リバースエンジニアリング Vol.3:生産ライン停止を最短で復旧!折損シャフトの再生加工(短納期事例)

折れたシャフトを“2日で復旧” ― 現場を止めない応急再生加工の実例

生産ラインの稼働中、突然シャフトが折れてラインが停止する──
現場では決して珍しくないトラブルですが、復旧までの時間が長引くほど生産に大きな影響が出ます。

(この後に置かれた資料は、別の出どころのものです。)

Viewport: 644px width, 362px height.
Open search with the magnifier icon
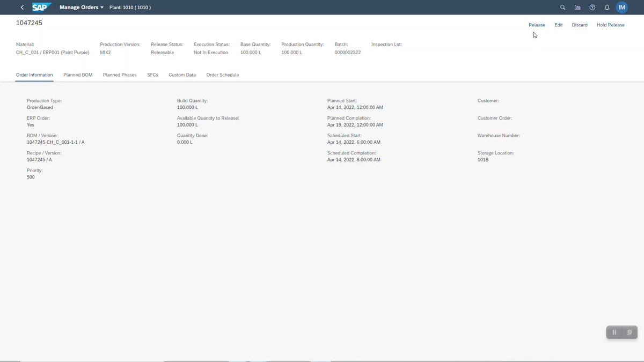click(x=562, y=8)

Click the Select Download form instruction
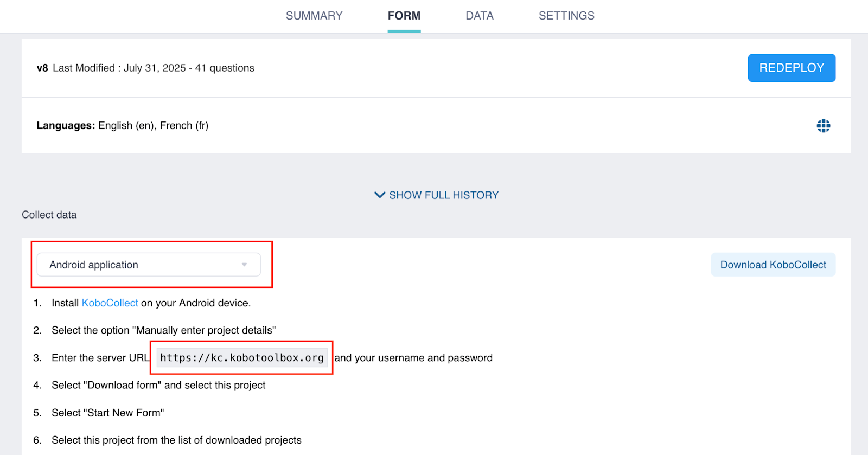point(158,385)
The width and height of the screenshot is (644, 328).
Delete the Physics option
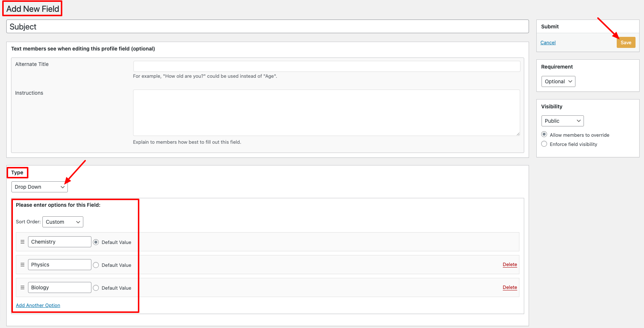(x=509, y=265)
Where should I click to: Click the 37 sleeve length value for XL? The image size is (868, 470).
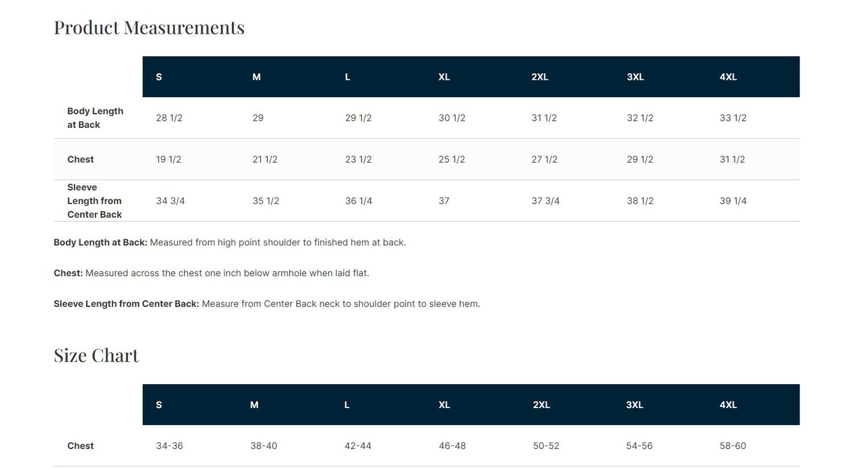click(444, 201)
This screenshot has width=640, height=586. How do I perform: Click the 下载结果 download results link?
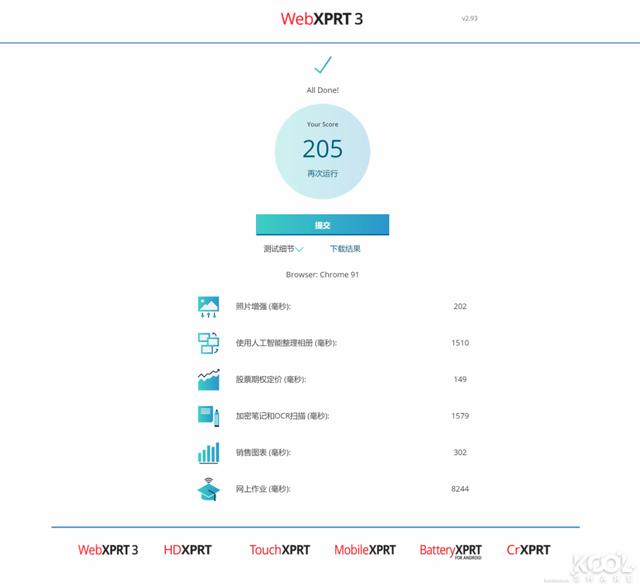point(345,249)
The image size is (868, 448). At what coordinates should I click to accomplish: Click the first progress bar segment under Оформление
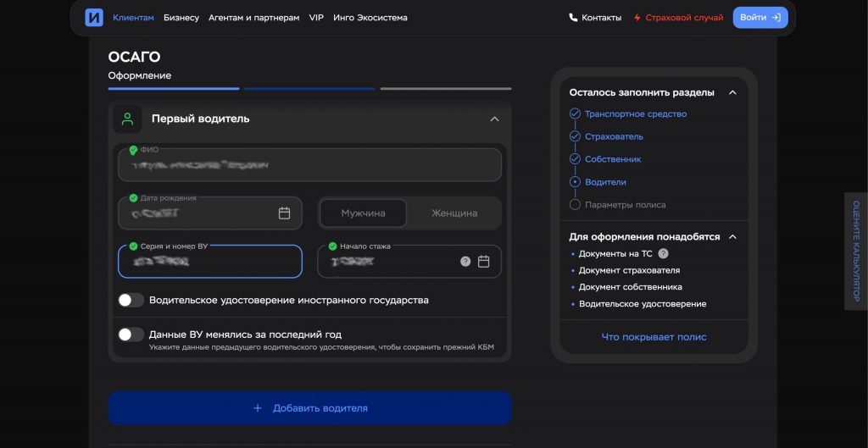tap(174, 88)
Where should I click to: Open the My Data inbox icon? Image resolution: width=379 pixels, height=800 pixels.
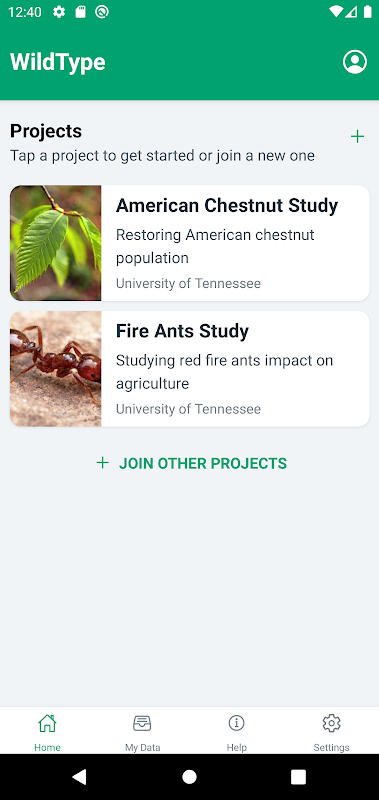(x=142, y=723)
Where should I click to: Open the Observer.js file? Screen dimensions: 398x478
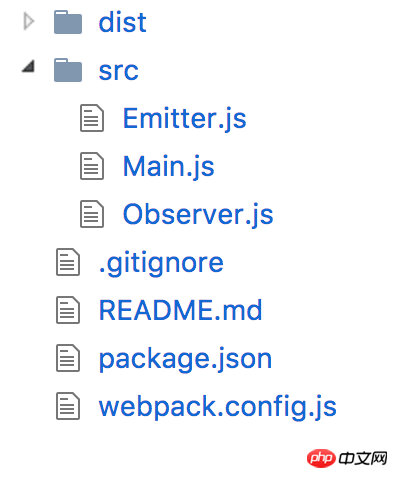point(198,215)
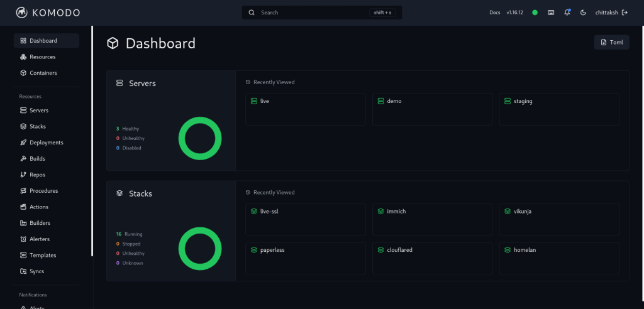Focus the Search field
The image size is (644, 309).
point(321,13)
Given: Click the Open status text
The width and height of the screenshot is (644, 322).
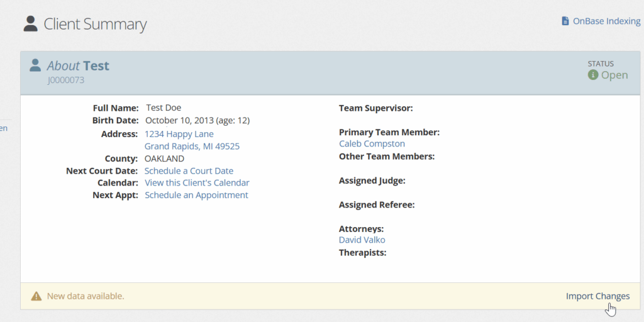Looking at the screenshot, I should point(614,75).
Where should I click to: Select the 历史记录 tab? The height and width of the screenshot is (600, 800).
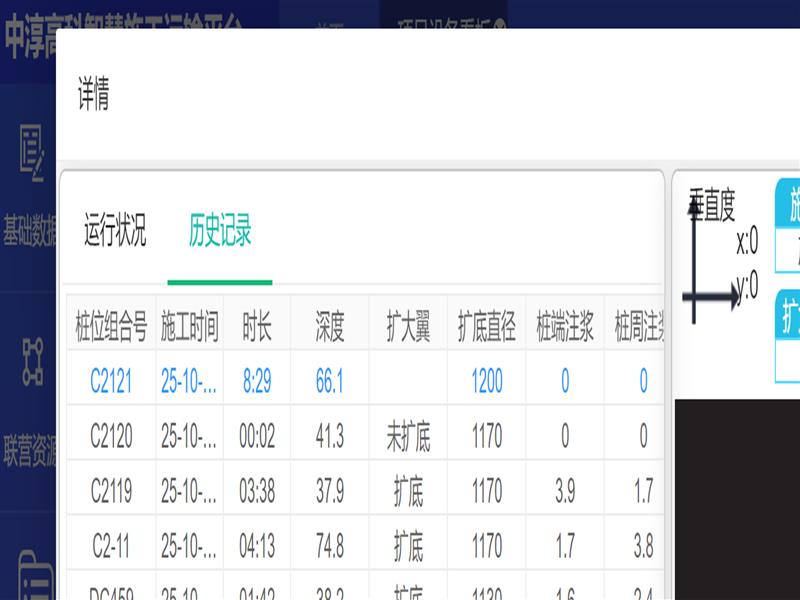[220, 231]
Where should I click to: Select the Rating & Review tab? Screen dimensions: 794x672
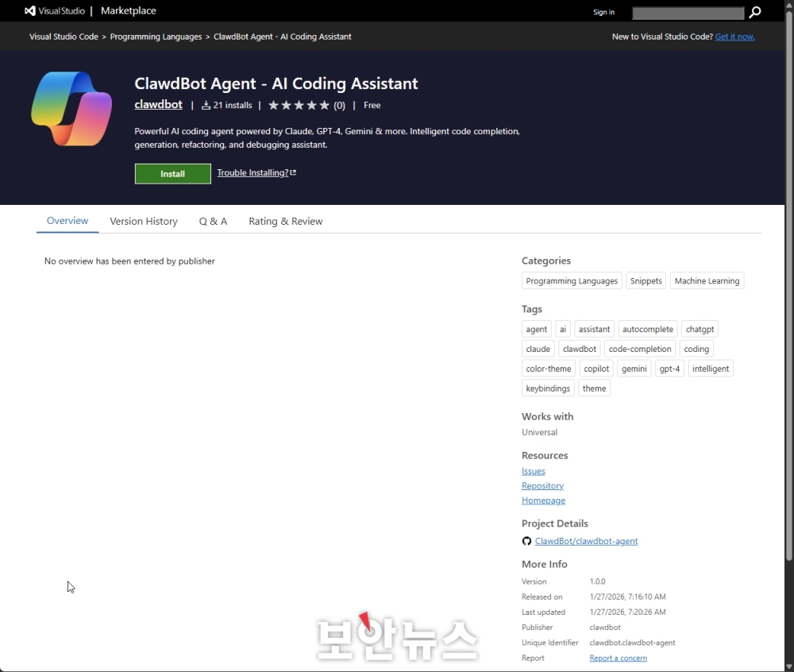pos(285,222)
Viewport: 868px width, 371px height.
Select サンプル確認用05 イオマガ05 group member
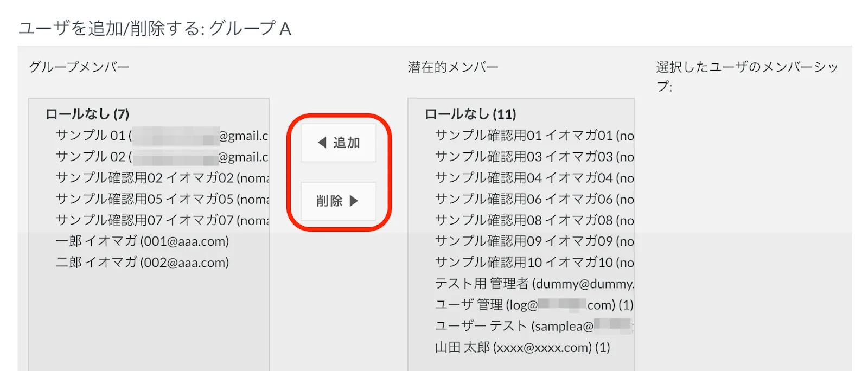click(161, 199)
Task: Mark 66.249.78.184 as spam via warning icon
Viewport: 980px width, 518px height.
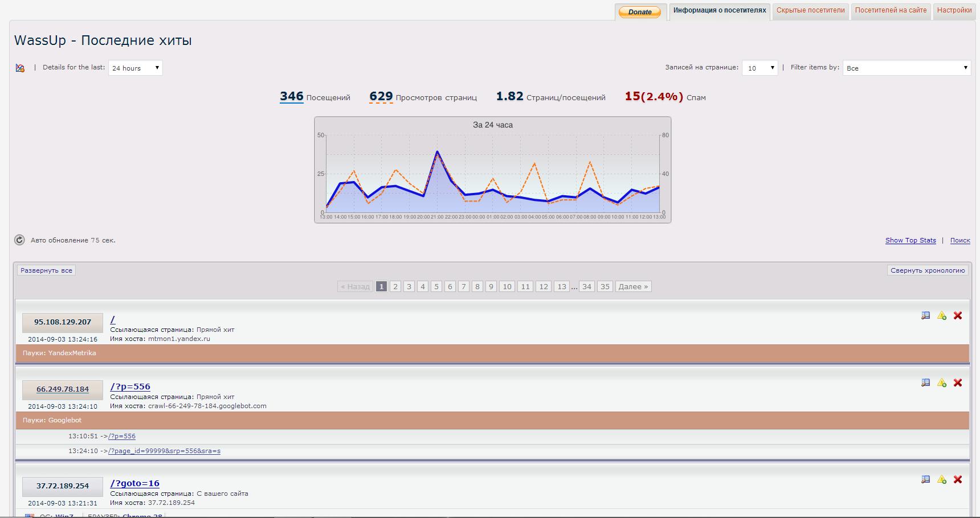Action: [942, 383]
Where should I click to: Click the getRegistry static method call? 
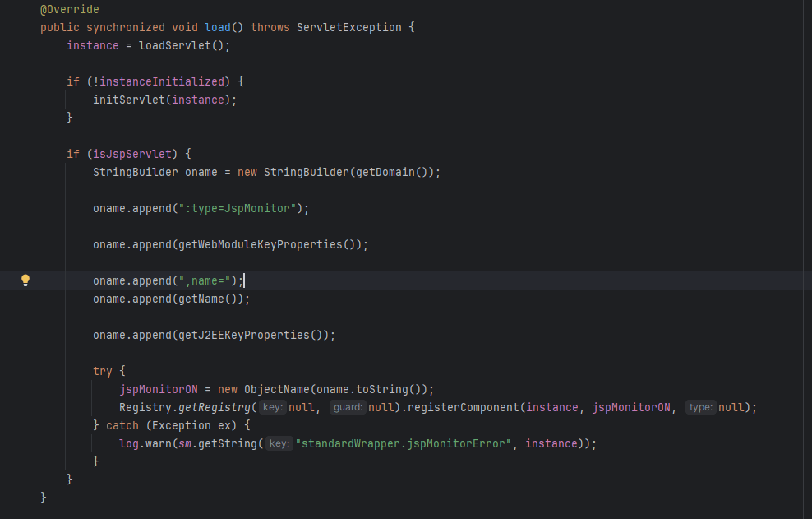215,407
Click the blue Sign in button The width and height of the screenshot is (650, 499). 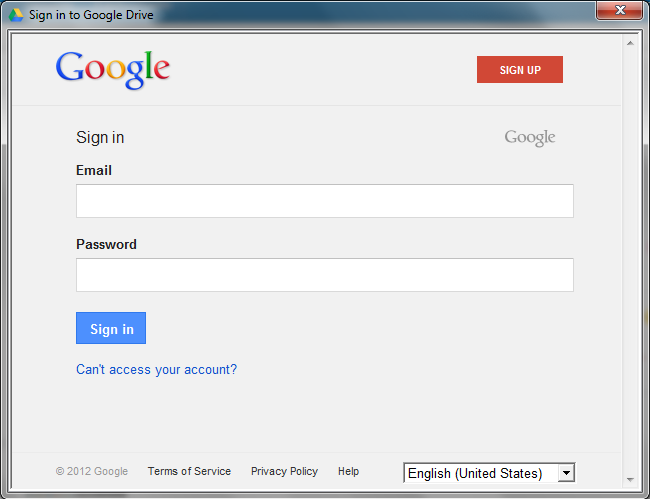(x=111, y=328)
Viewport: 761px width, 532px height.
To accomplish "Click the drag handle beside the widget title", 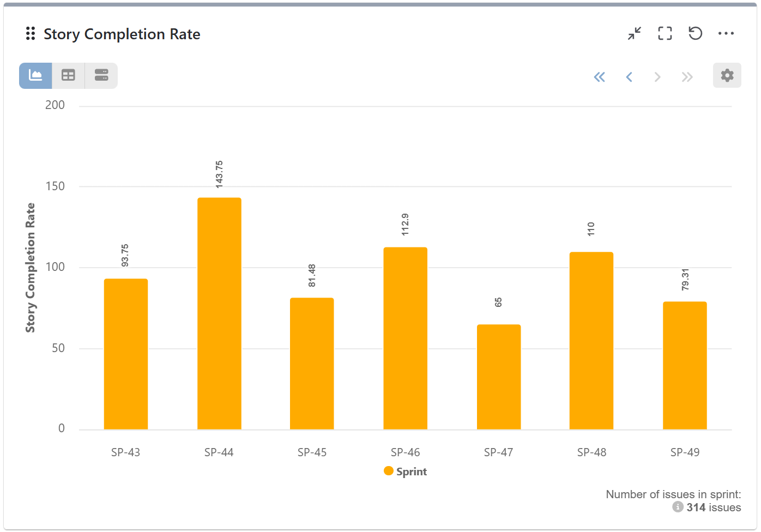I will 31,34.
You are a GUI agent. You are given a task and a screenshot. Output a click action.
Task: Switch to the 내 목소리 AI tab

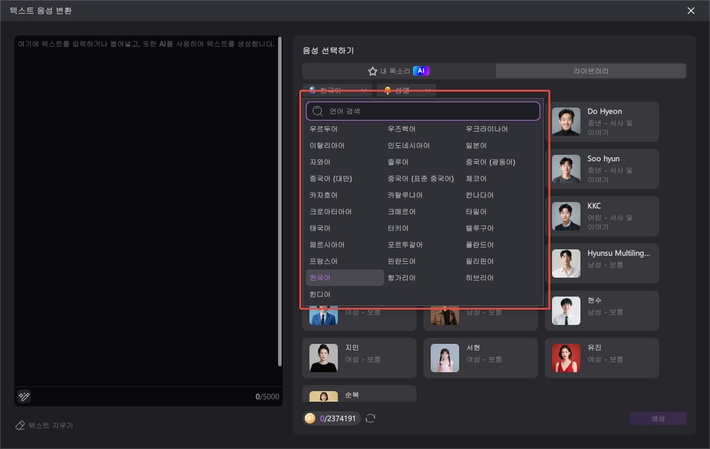(398, 71)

しかし実際には、設備メーカーへ修理や部品製作を依頼すると、数週間〜数ヶ月待ちになることも珍しくありません。
この「待てない」「今日にも動かしたい」という切羽詰まった状況こそ、タカタ精密が力を発揮できる場面です。

発生したトラブル:生産中にシャフトが突然折損

今回のご相談は、ライン稼働中にシャフトが突然折れてしまい、装置全体がストップしてしまったケース。
折れたシャフトは生産工程の重要な回転部であり、「すぐに動かしたい」という強いご要望がありました。

支給された折損シャフトは下記の状態でした。

📌 両端が完全に折れて分離状態
📌 精度を保ったままの接合が必要

応急とはいえ、いい加減な修理では“数時間で再び折れる”可能性もあります。
現場を止めないためには、強度を確保した応急再生加工が必須でした。

迅速復旧のために取った方法

ねじれ荷重に弱い外周溶接。だからこそ“芯材を入れて補強する”判断を実施。

折損したシャフトを接合する際、
一見すると 外周を溶接すればつながる ように思われがちです。

しかし今回のシャフトは、装置の構造上 強いねじれ(トルク)を受け続ける部品 でした。
そのため、外周溶接だけでは十分なねじり強度が得られず、
「再び同じ部分から折れる」可能性が高いと判断しました。

これは、タカタ精密がこれまで多くの修理・再生加工の中で得てきた経験則でもあります。

そこで今回は——
折れたシャフトの内部に“焼き入れシャフト”を芯材として挿入し、ねじり強度を大きく高める補強構造 を採用しました。

採用した応急接合方法

  1. 折損両端に座グリ(深穴)加工
     → 芯材を確実に保持できる深さと精度を確保

  2. 高硬度の焼き入れシャフトを内部に挿入
     → トルク荷重に耐える“中芯”として機能

  3. ねじ止めで軸芯を固定し、溶接よりも強い接合に(ネジ止めにも一工夫しています)
     → ねじれ方向の応力を受けてもズレや再折損が起きにくい構造

この工法により、外周溶接だけでは得られない 高い耐ねじり強度 を確保し、
「応急的だが現場で十分使える強度」を実現しました。

 超短納期:2日で稼働復旧

今回も緊急案件としてすぐに対応し、
支給からわずか“2日後”には現場で使える状態に復旧。

設備メーカーでは数週間〜数ヶ月かかるケースもあるため、
「すぐにラインが動いた」と非常に喜ばれました。

まとめ ― 技術判断と経験から成り立つ応急再生加工

今回の事例は、
単に折れたシャフトをつなぐだけでなく、
“どうすれば再び折れずに使えるのか” を考え抜いた技術判断がポイントでした。

  • 溶接だけではねじれに耐えない

  • 芯材を入れることで内部から補強できる

  • 現物解析〜再生加工まで一貫対応

  • 圧倒的な短納期でライン停止時間を最小化

タカタ精密では、
“現場で本当に使える応急復旧” を追求し続けています。